If dad gets yet another tie for Father's Day (search) this year he just might fashion it into a noose — take a break from the generic testosterone tidings and pamper your pop instead.

Listen up kids: Stores are flooded with grooming products for guys, and changing attitudes about maintaining a fresh façade have men applying more than deodorant these days.

"Even five years ago getting guys to use moisturizer, which is just common sense for the health of your skin, was a stretch," said Peter Rubin, staff writer at GQ (search). "(Now) men have started to realize the older you get, to compete in the workplace, attract women... looking bleary when you go out isn't going to help, so they are willing to try new things."

For some dads, pampering themselves in the bathroom means purchasing double-ply toilet paper, but one gift idea that can't go wrong is a quality shaving gift, Rubin said.

"Some guys might not feel comfortable using a facial scrub or mask, but shaving will always be around," he said.

EShave.com and The Art of Shaving offer accessories like 18-karat, gold-plated razor stands and badger-hair brushes.

"One of the small pleasures is using a shaving brush," said Rubin. "It feels really good on your face and a nice one lasts for years."

The younger generation can also help introduce their fathers to today's more updated grooming goodies.

While 27-year-old Gordon Meeker listed gag gifts and beer as typical Father's Day offerings, he said he'd "definitely" give his dad grooming products.

"It would be a good gift because it's something he wouldn't go out and buy on his own," Meeker said. "He just uses whatever my mom has in the bathroom now, so to get something specifically tailored for a guy would be nice."

Indeed, men's lines got their start when skincare brands such as Nivea and Neutrogena realized men had been dipping into women's products.

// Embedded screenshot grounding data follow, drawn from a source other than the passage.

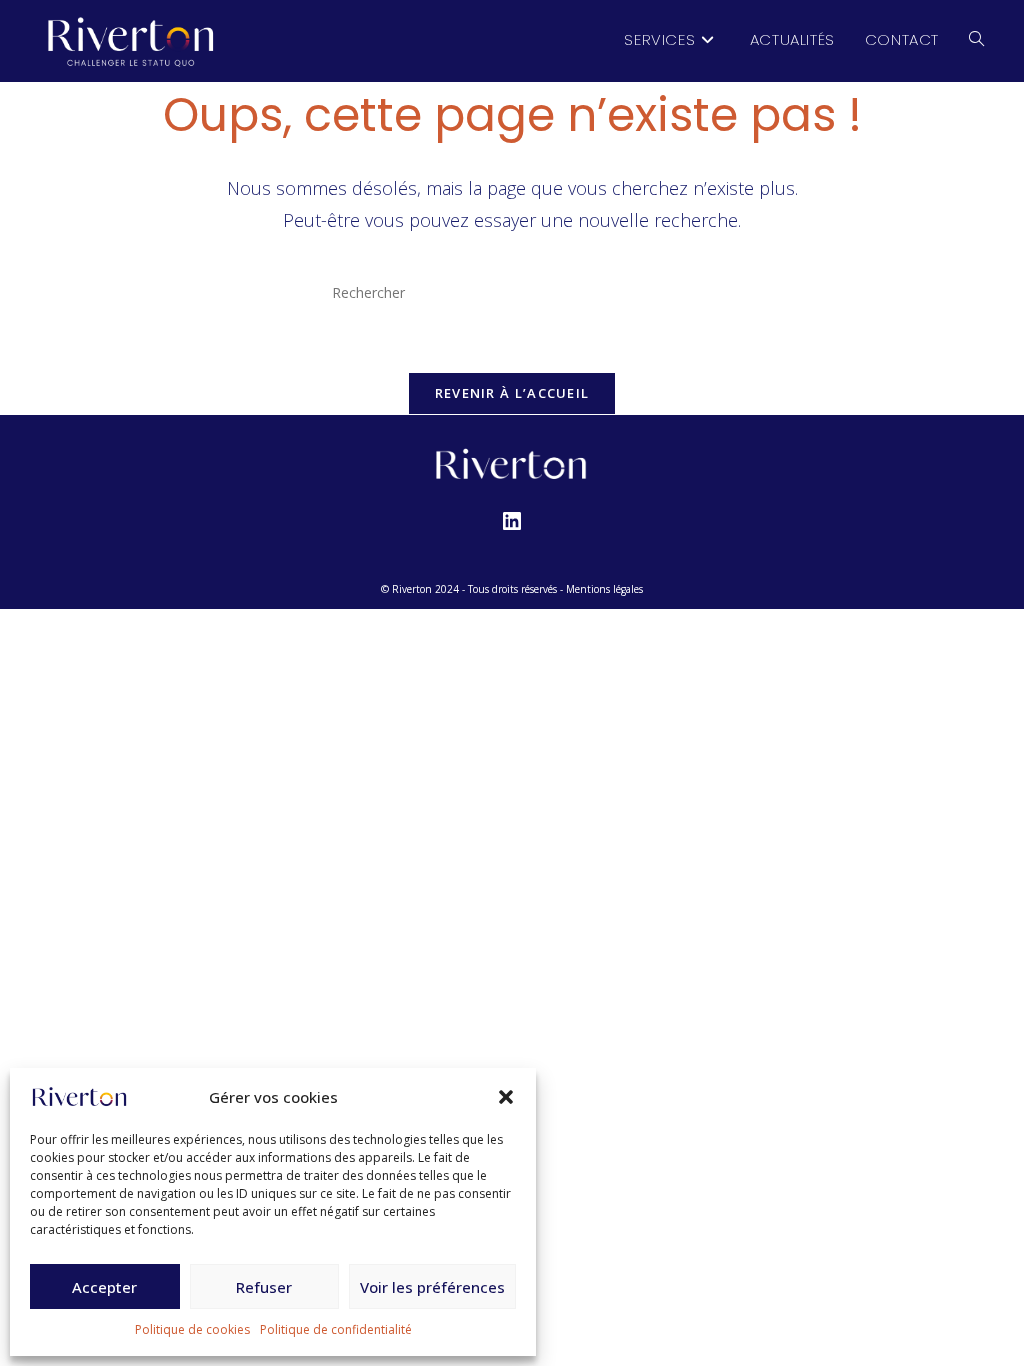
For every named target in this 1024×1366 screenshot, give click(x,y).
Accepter (104, 1287)
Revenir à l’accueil (512, 393)
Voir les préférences (432, 1287)
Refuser (264, 1287)
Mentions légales (604, 589)
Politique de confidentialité (336, 1329)
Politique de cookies (192, 1329)
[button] (506, 1097)
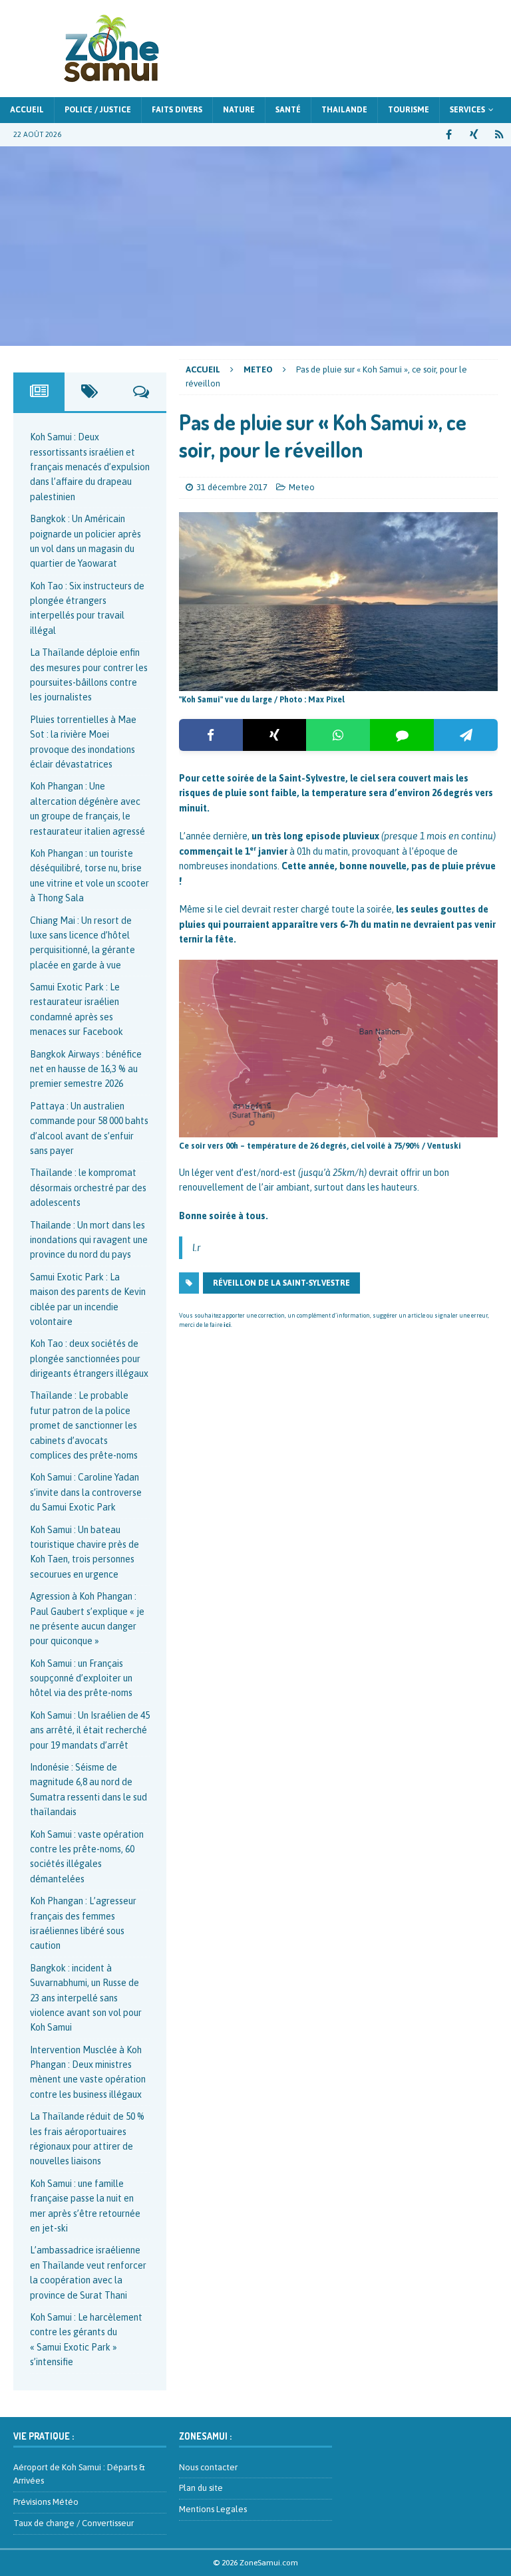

Meeker said he too started using Neutrogena men's products after discovering the women's line.

"I used to date a girl who used Neutrogena and I would use hers," he said.

While younger men are willing to experiment, fathers may find the grooming aisle of the drugstore alien. So, Rubin suggests a gift set so dad can dabble in a variety of products.

Zirh has a travel kit with face wash, shampoo, conditioner, shave cream, post-shave soothe and moisturizer all in a travel bag ($39). And The Art of Shaving offers the Blue Box gift set ($100) with pre-shave oil, shaving cream, after-shave balm and The Art of Shaving book.

Even at the local mall, grooming gifts are a cinch to find. Origins has a Father's Day set ($49) that includes Skin Diver body wash and Blade Runner shave cream. And The Body Shop has a gift basket for men with face protector and hair slick.

Scents can also be a great gift if you know what pop likes. Or, sneak a peek at what scent the old man slaps on and buy the extras such as shower products and lotions of the same scent.

For those dads and granddads who'd scowl at modern-day cologne, classic choices are back. There's some kitsch appeal to purchasing oldies-but-goodies such as Pierre Cardin or Old Spice, Rubin said.

"(Pierre Cardin) is a cologne that's around 30 years old, but a lot of guys like that," said Rubin. "Some like smelling like their grandfather did."

The venerable Old Spice also has a line of products to accompany its cologne, as well as a new scent — Old Spice Whitewater.

Rubin said men are going back to a warm smell, whereas a year or two ago cucumber and citrus were popular.

"They're going back to the cigar (search) room feel," he said. "They want something comforting, stepping up to image of dignity with an air of authority."

Even if "cool and refreshing" means beer, not body wash, to your dad, the beauty of gift-giving can be its sneaky influence, according to Rubin.

"If you think dad's under-eye bags are getting a bit much, get him a few things like cologne or a razor and throw eye gel and facial scrub into the mix," Rubin suggested. "Maybe he'll give them a shot and realize it makes him look younger."